A slush-reading friend read my last post on openings and asked me to pass along this message.
"And here's what I never want to see again on page one. 1. Heroine driving and thinking about things. 2. Heroine flying and thinking about things. (In fact, no solitary travel in any form.) 3. Heroine staring in mirror and picking apart her own appearance. 4. Heroine being clumsy a.k.a the "adorable klutz" moment. 5. Heroine reminiscing about past lover/dead parent/baby given up for adoption. 6. The word Prologue. 7. Bathing, dressing, eating, cleaning -- all are dull. Of course, now that I list them, someone's going to submit a poignant and heartbreaking prologue where the heroine washes dishes and stares at her reflection in the dishwater and thinks about her past and then drives somewhere."
And that's a valid point. No matter how clear the "rules" and the reasons for them, someone's going to figure out a way to break them brilliantly. (How do you know if you've done it? If you have to ask....)
Theresa
Subscribe to:
Post Comments (Atom)
7 comments:
GASP. No prologue? Interesting!
A lot of agents seem to warn against them, but at the same time, some want to see it if there is one. I've always been iffy on this subject, because it seems it's a lot about the author's discretion. If it sets the mood and it needs to be there, then it seems agents want to read it (like Nathan Bransford)--because the writer has made an executive decision that it needs to be there. That decision probably tells an agent a lot about the writer (SCARY).
But still, I'm not completely clear about WHAT makes a prologue so bad? Sometimes a prologue can tell nothing about the story until the entire book has been finished, but does that matter to an agent, or to an editor? The prologue shows how well a writer knows her craft the same as a first chapter, so it can't be completely useless, right?
...What even makes a good prologue, anyway?
My take on the matter:
If you think your writing is at such level of jeeeenius that you can get away with it, then odds are you can't.
Rule of thumb:
'Yes, but...' always, always applies to writers much better and more inventive than you. Also note that at least 50% of the 'yes, but...' novel starts were written in times when feelings about over-used scene types were different.
Damn it. Mine starts with heroine on a train. However, I (and I'm SO biased) think the reason she's on a train definitely makes up for it. But it also looks like the agents I've been querying don't like it so much (then again, I've only sent out about ten so far, so I've nothing to worry about yet.)
Years ago, I heard a bestselling author (in romance and mystery) speak about first pages.

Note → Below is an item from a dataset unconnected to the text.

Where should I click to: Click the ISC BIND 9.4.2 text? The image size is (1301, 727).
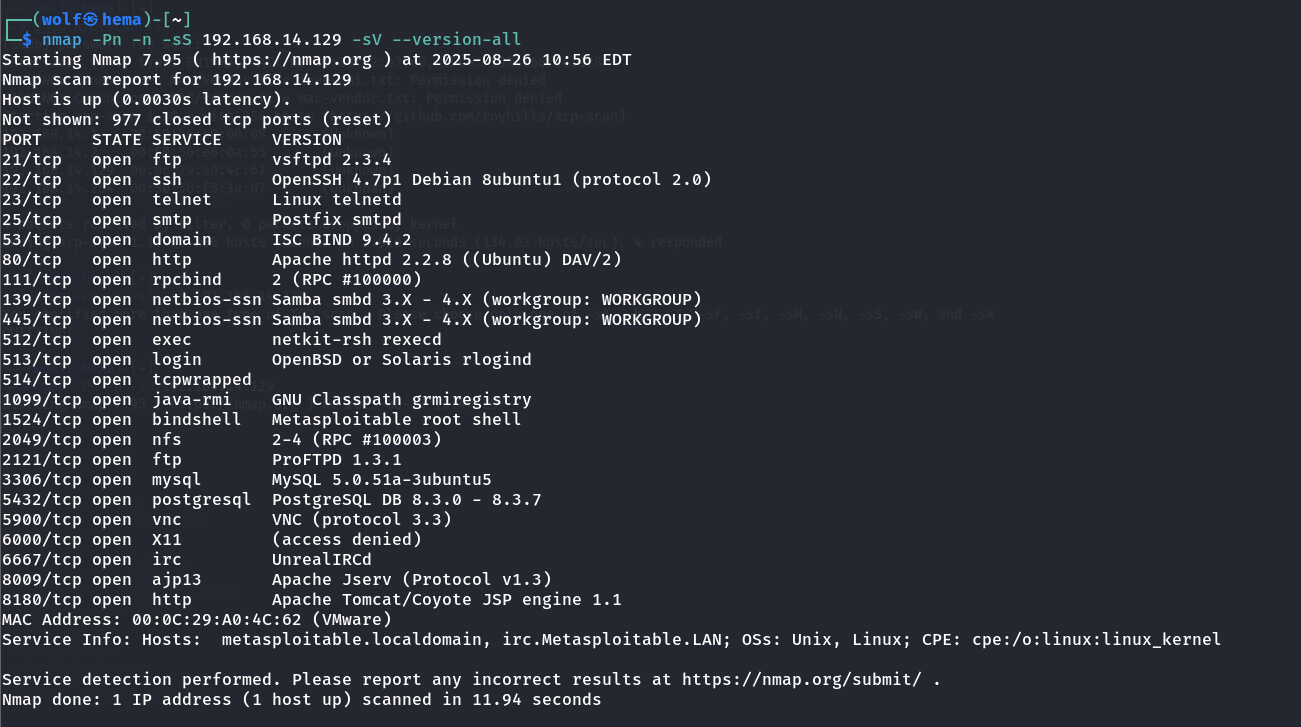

She'd just been judging a contest - mystery, I think - and I remember her first bit of advice, culled from the experience of reading a hundred or so entries in rapid succession, was to avoid "planes, trains and automobiles" in that first page.
Since then, I've seen a lot of those "planes, trains and automobiles" beginnings in novice writers' work, and while I hardly ever see a metaphor until someone slaps me upside the head with explaining it, even I can see the travel metaphor there. In most cases those beginnings are a form of traveling to the real beginning of the story and need to be cut.
Gj, good point-- the travelling opening is a metaphor for the journey to the REAL start of the book.
Alicia
Yes, I totally agree! In fact, several weeks ago, I'd posted an article on my blog - "Unlike Life, Stories Aren't a Journey." :) It's all about skipping to the good stuff.
I think it depends whether those activities are divorced enough from normality to be interesting.
I'd be interested if the heroine were flying and thinking about things if there were no plane involved, if she were a lone space captain or had wings, and this was the way to introduce that.
Or if breakfast involved green slimy bugs. Or daily chores included coaxing the house pixie out of the mouse hole where it was having a tantrum.
Or even in real space, if a woman was re cleaning already clean dishes to try and avoid thinking about her husband not coming home from work that night - again.
There does have to be something notable about that sort of opener though.